Rewrite the listing lines starting at the line containing "Task: Select the" and ending at the line containing "Action: click(x=81, y=152)", substituting "sidebar" for "left pane" and leaving everything else unchanged. Return only those lines, without the pictures.

..........

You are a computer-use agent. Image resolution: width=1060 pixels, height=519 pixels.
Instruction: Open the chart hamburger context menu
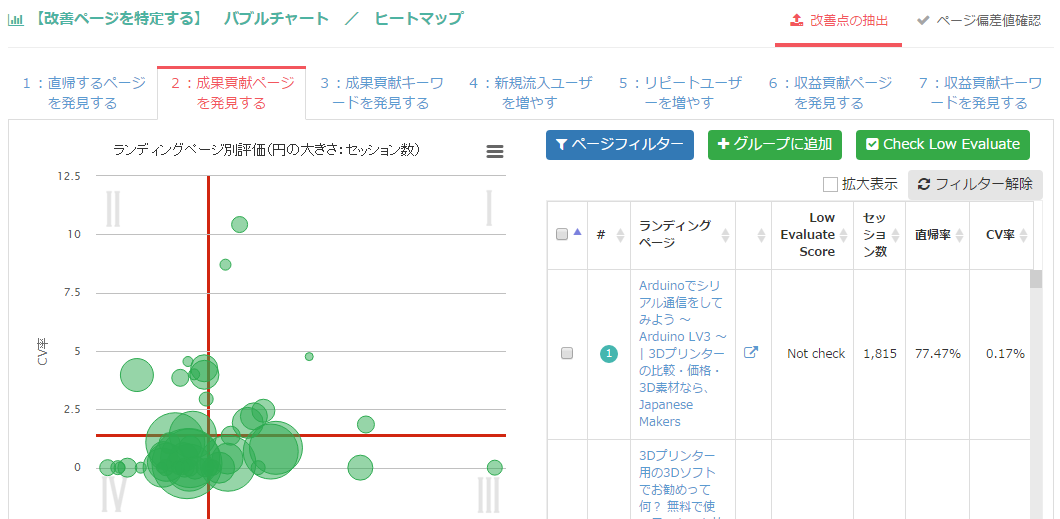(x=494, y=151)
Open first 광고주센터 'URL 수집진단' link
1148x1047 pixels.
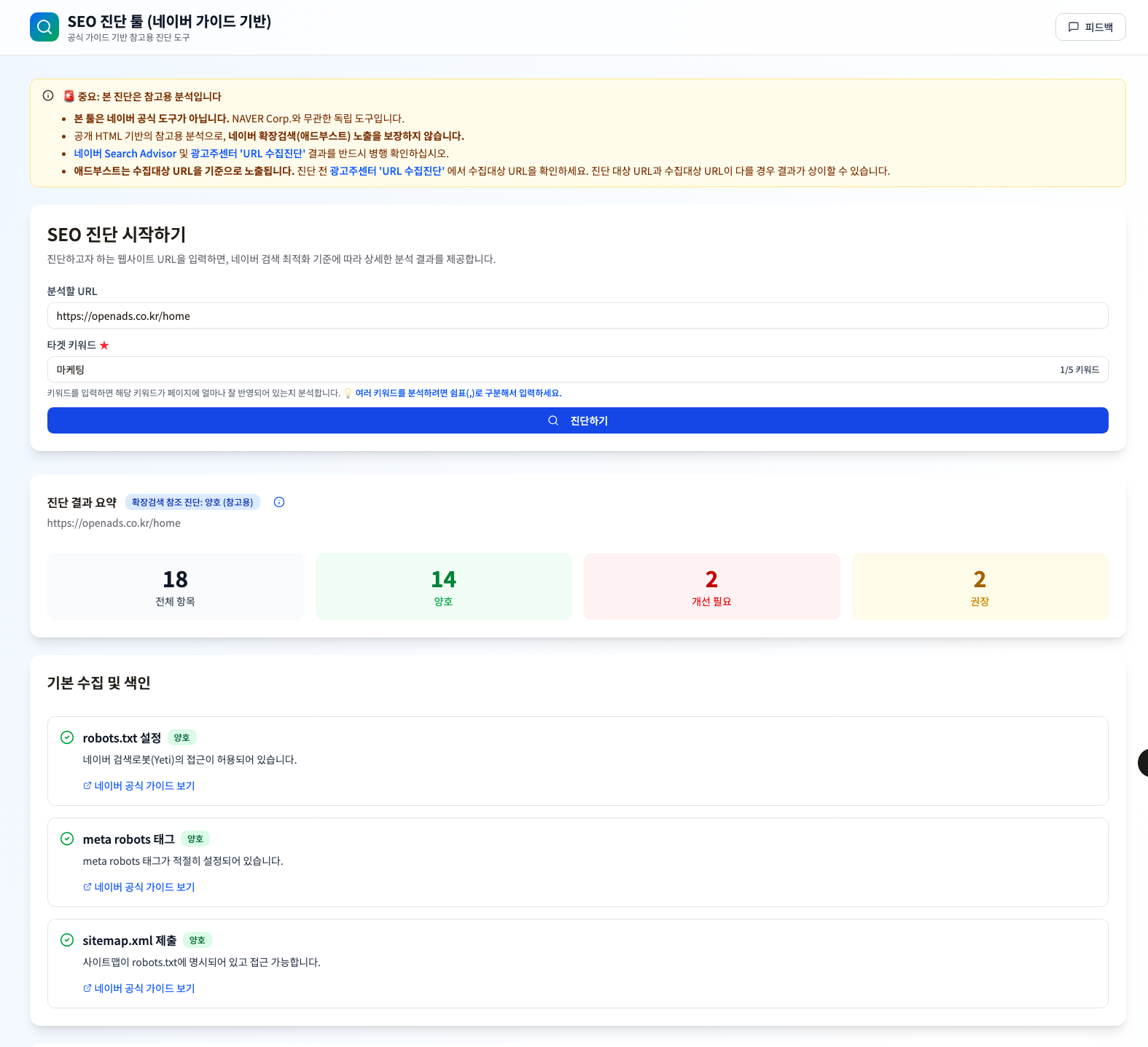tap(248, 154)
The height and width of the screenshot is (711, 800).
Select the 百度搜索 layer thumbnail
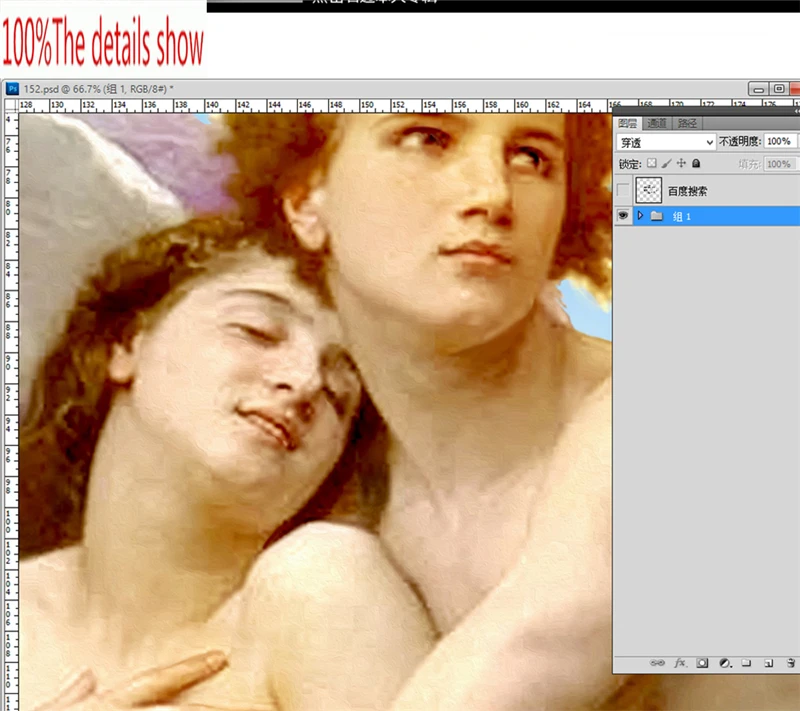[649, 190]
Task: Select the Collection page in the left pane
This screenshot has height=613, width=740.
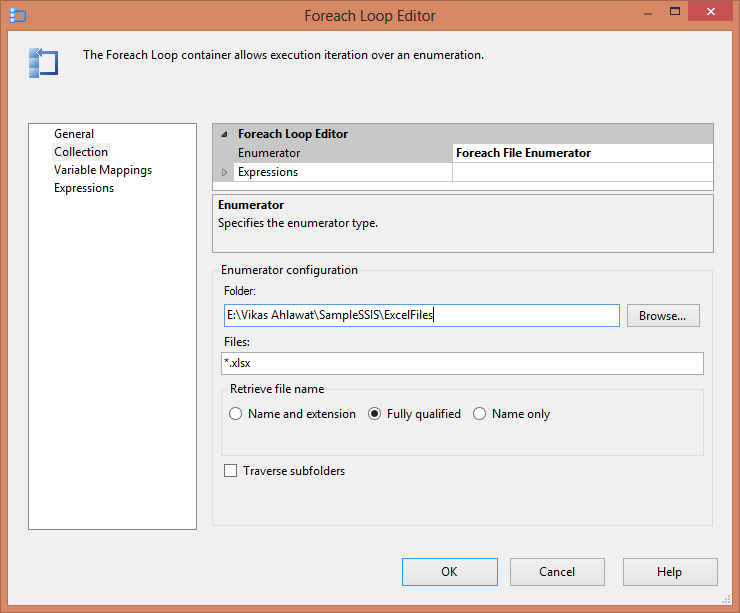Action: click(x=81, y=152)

..........

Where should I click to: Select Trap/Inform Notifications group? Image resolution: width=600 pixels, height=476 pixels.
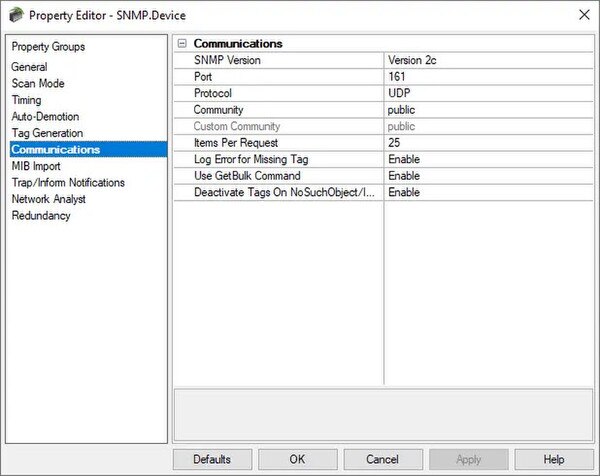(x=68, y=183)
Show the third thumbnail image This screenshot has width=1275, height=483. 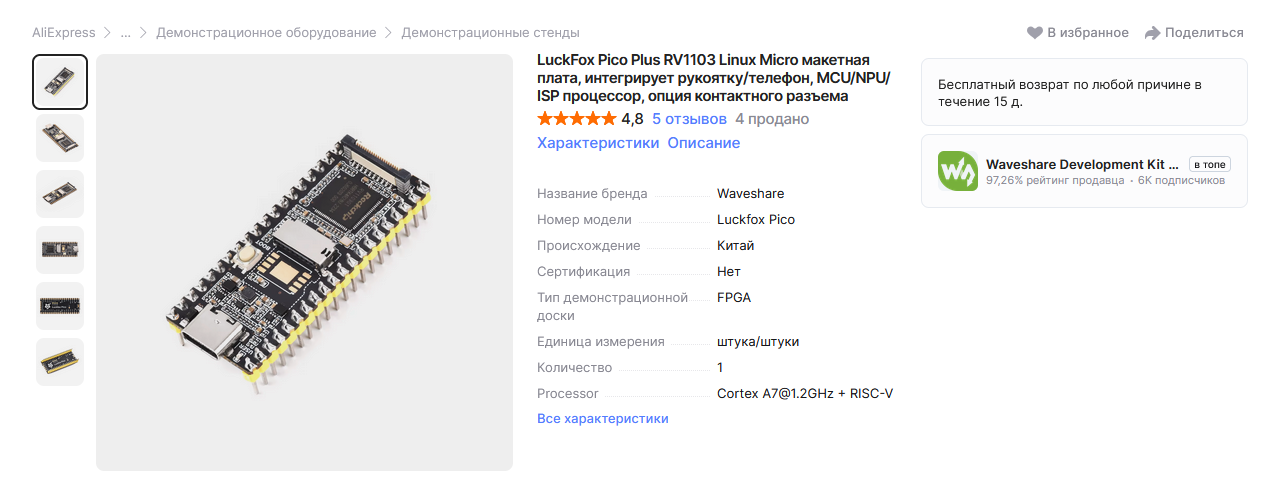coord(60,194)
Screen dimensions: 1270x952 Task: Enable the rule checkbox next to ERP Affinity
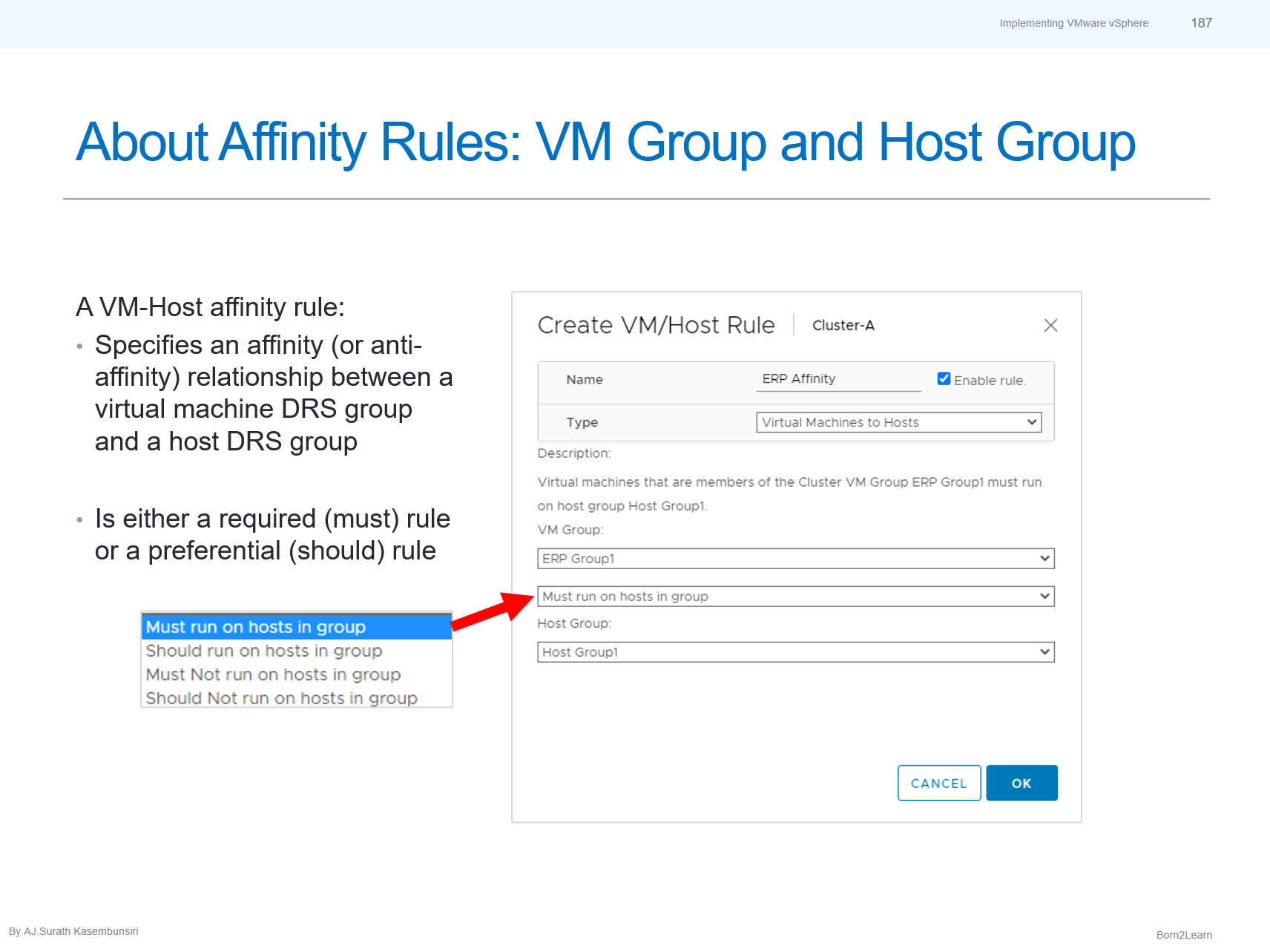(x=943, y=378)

..........

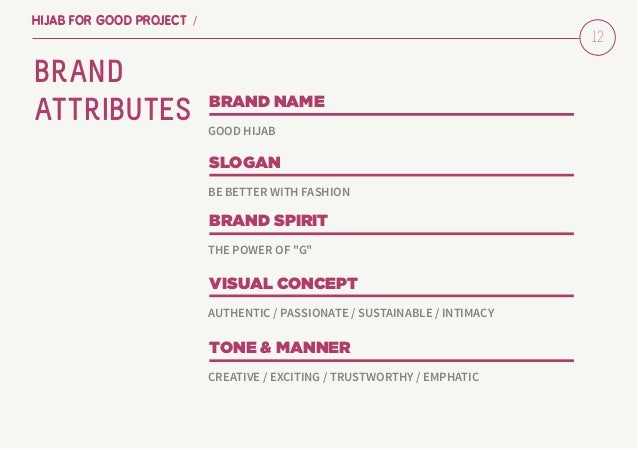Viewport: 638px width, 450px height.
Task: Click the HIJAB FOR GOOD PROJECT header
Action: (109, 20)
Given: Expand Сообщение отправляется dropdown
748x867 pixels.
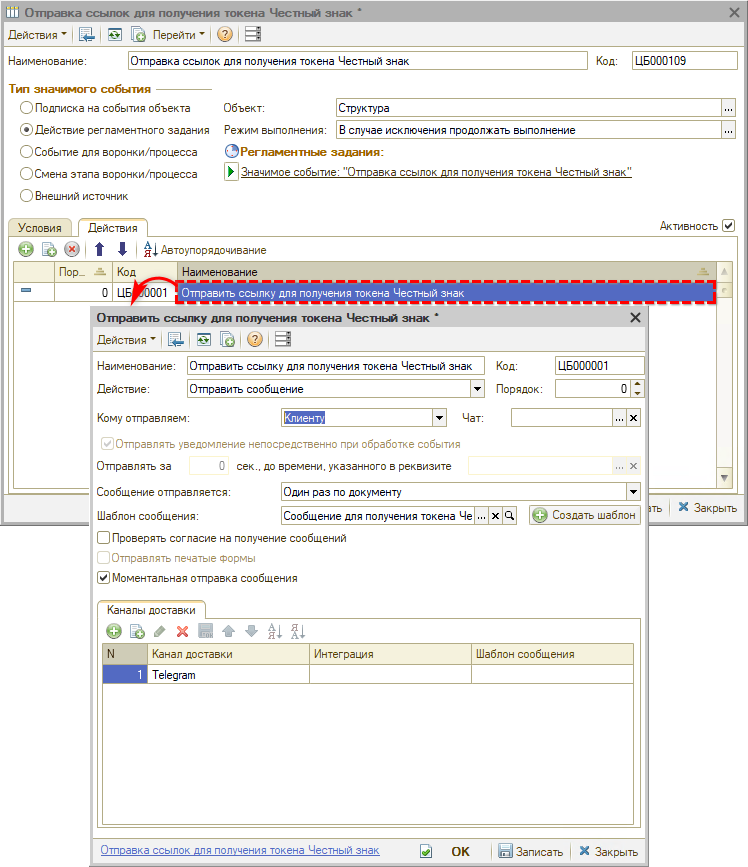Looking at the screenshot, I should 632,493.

..........

Result for this exercise:
Task: Select the Collection page in the sidebar
This screenshot has height=613, width=740.
Action: click(x=81, y=152)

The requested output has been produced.